First of a four-part series

This series is based on a book by Brené Brown called “The Gifts of Imperfection.”

What does it mean to live wholeheartedly? Does it involve courage? How about compassion? What about connection? Can we dare to say?

No matter what gets done and how much is left undone … I am enough?

Can you also say, “Yes, I am imperfect and vulnerable and sometimes afraid, but that doesn’t change the truth that I am also brave and worthy of love and belonging?”

The call of the prophet Jeremiah in Jeremiah 1:4-19 gives us a perfect picture of someone who dealt with uncertainty. And why wouldn’t he? Jeremiah is just a boy. Yet here is God delivering to him a tremendous calling. What could allow him to believe that he could live wholeheartedly into his calling? He had to dig, and he had to dig deep.

He had to deliberate. When we deliberate, we dive deep into thoughts and behaviors through prayer, meditation and setting intentions.

When we deliberate in this way, we get Inspired. When we get inspired, we make new and different choices. (That’s the work of the Holy Spirit.)

We make deliberate and inspired choices that gets us going! We take action.

Wholehearted living is not this thing that we do once or twice and then put it on the shelf. It is a process.

Think about anytime you decide to take a trip. There are things you simply must take with you. Toothbrush, toothpaste, deodorant, clean socks? This journey of wholeheartedness is no different. What needs to take place to live and love from a place of worthiness. What is holding us back? Do we hold back on things like courage, compassion, and connection?

These are superhero qualities, aren’t they? Lofty ideals. But as always, God has good news. Our weaknesses force us to call on God and use His amazing tools. Learning to use these tools daily means embracing the concepts of courage, compassion, and connection.

It’s OK to struggle with difficult concepts like love, belonging and authenticity. But look past those feel-good words and trite sayings. Dig into what it really means to put our hearts into wholehearted living.

Courage is a great place to start. Look at Jeremiah’s call story. Jeremiah is a mere boy given a tremendous task. Tell the people of Israel how wrong they’ve been.

Jeremiah tries hard to deflect. First, he says, “I don’t know how to speak.” Then he says, “I’m only a boy.”
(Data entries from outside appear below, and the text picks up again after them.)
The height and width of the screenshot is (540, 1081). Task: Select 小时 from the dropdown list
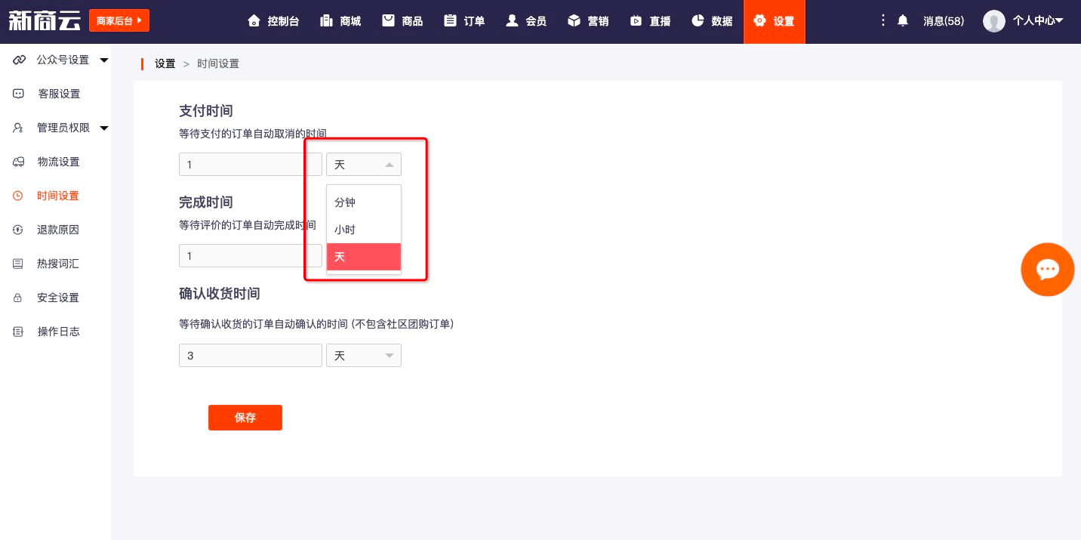pos(363,230)
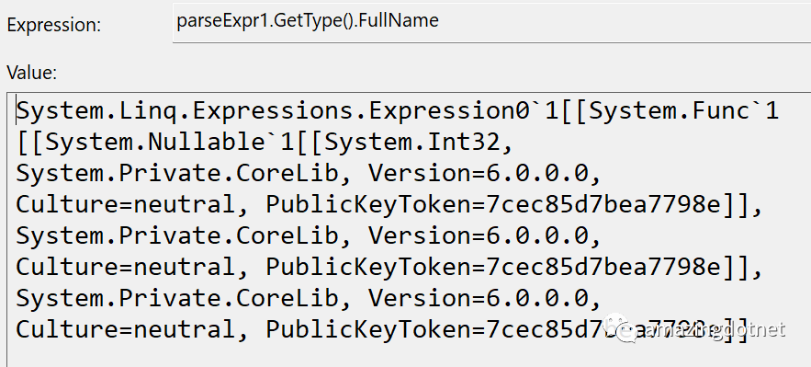
Task: Click the first System.Private.CoreLib entry
Action: [x=177, y=174]

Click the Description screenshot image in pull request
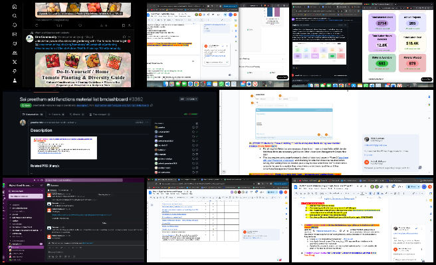64,148
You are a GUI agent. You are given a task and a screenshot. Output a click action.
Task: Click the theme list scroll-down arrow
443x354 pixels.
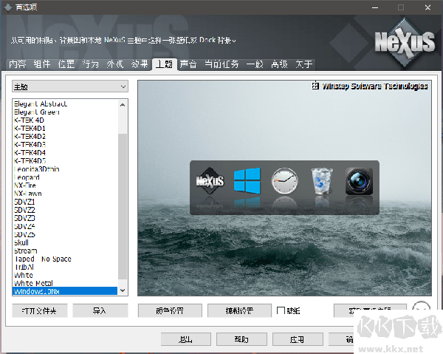(123, 293)
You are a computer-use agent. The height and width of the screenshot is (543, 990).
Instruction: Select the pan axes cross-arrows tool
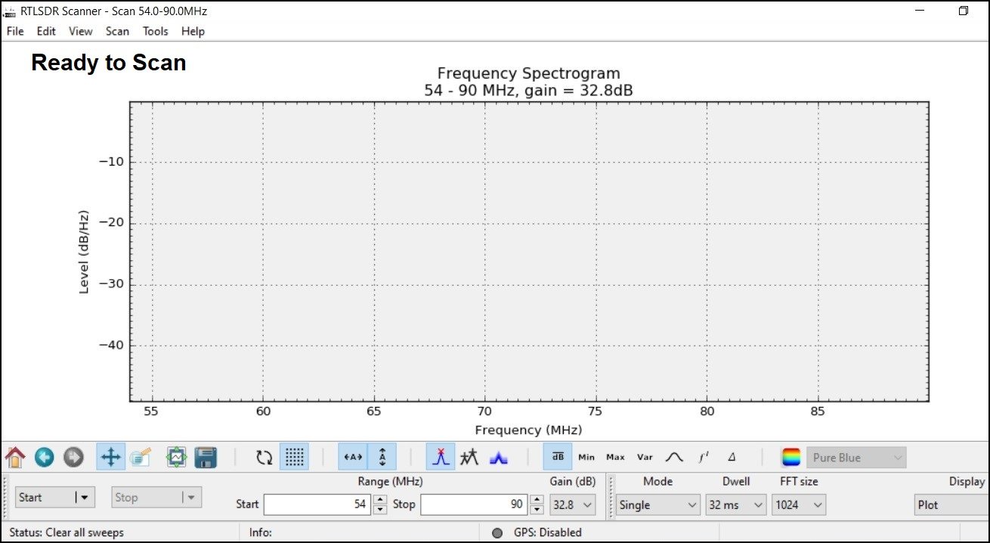point(111,457)
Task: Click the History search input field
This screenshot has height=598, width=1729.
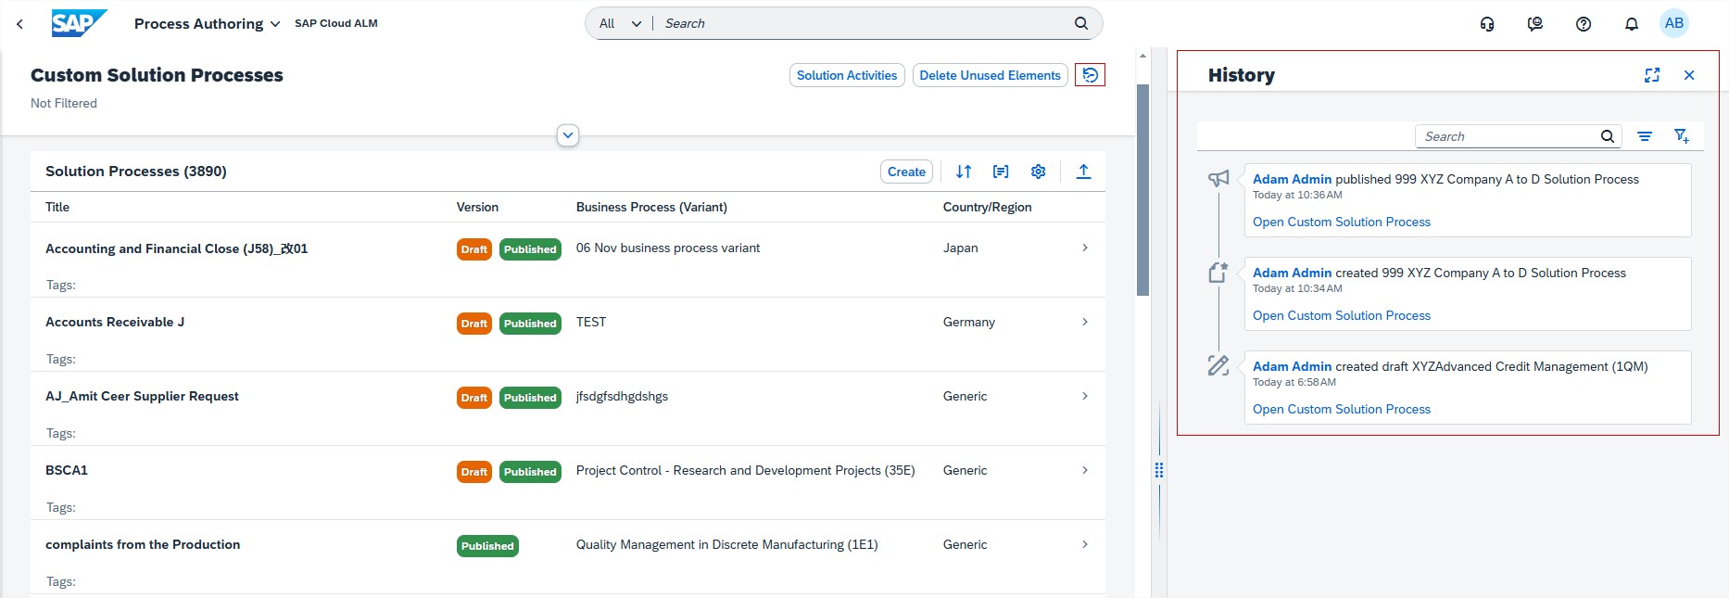Action: (1508, 136)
How many times have we felt like saying, “I quit! It’s too hard! I want out of this!” How many times have we thought or said, “ I didn’t choose this, it chose me?”

How did God respond to these doubts of Jeremiah? Vs 7-8.
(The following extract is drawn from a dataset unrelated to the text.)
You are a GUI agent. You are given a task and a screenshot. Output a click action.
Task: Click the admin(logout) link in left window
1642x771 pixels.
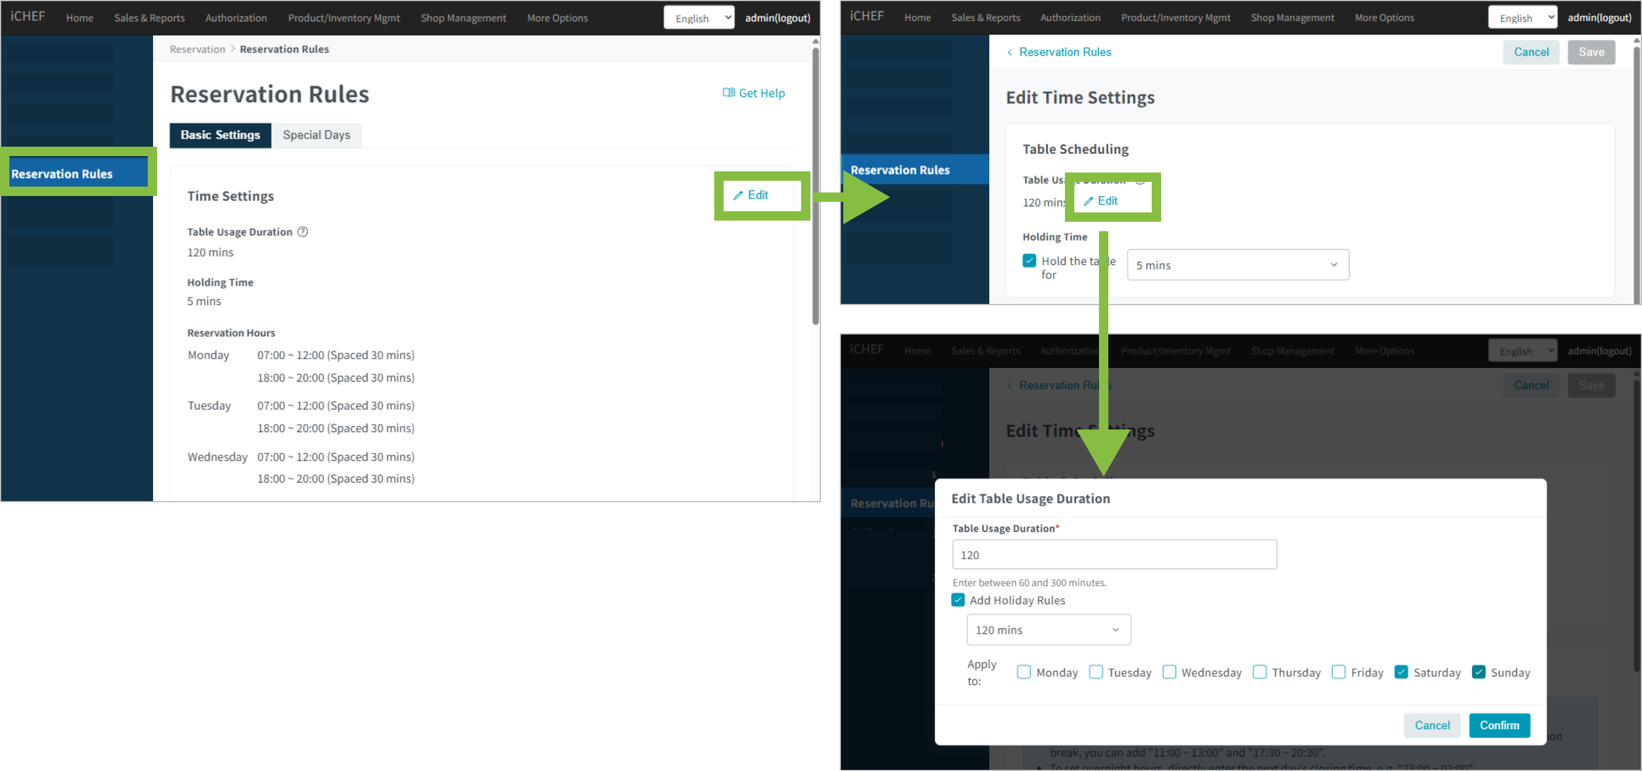[x=777, y=18]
“Do not say, ‘I am only a boy;’

For you shall go to all to whom I send you,

And you shall speak whatever I command you.

Do not be afraid of them,

For I am with you to deliver you,

Says the Lord.”

If we’re called to do something, God has already given us the tools to do so. God may have tests to prove us though. Look at the tests of Jeremiah. vs 11-13

The word of the Lord came to me, saying, “Jeremiah, what do you see?” And I said, “I see a branch of an almond tree.” Then the Lord said to me, “You have seen well, for I am watching over my word to perform it.”
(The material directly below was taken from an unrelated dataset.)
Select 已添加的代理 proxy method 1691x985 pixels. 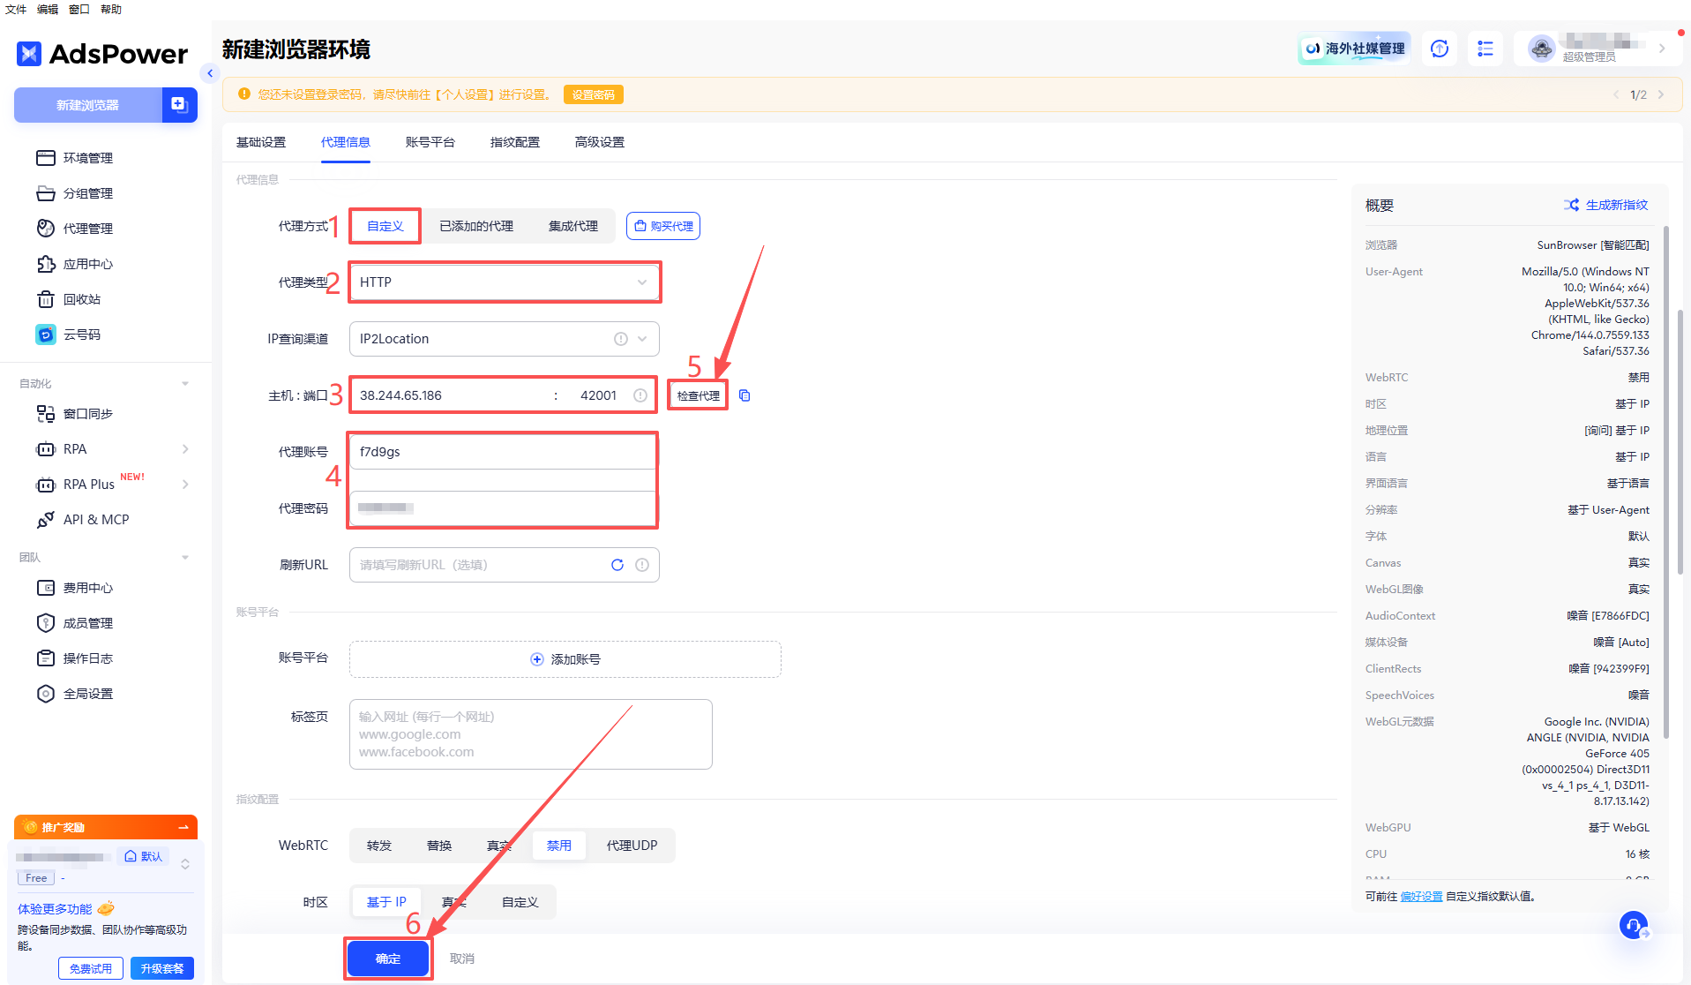click(x=476, y=226)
The word of the Lord came to me a second time, saying, “What do you see?” And I said, “I see a boiling pot, tilted away from the north.”

God may give us unpleasant messages to deliver, like this one for young Jeremiah. “Out of the north disaster shall break out on all the inhabitants of the land.”

I don’t believe that the world is looking for a greeting card reality. It needs honest and risky conversations about what gets in the way of living wholeheartedly.

Yes, courage is a lofty goal. But Christians accept the task to talking with a courage that lets go of what other people think.

Why talk about this? More than ever, the world needs deeper conversation about love, belonging and worthiness.

When Christians can grasp the concepts of courage, compassion and connection, it can lead us to conversations of love, belonging and worthiness

Courageously letting go of shame and fear allows us to stand against the “you are not good enough” crowd and those who would say “Who do you think you are?” God already answered that. “Before I formed you in the womb I knew you, and before you were born, I consecrated you;” if God calls us to do it, He gives us the tools to achieve it.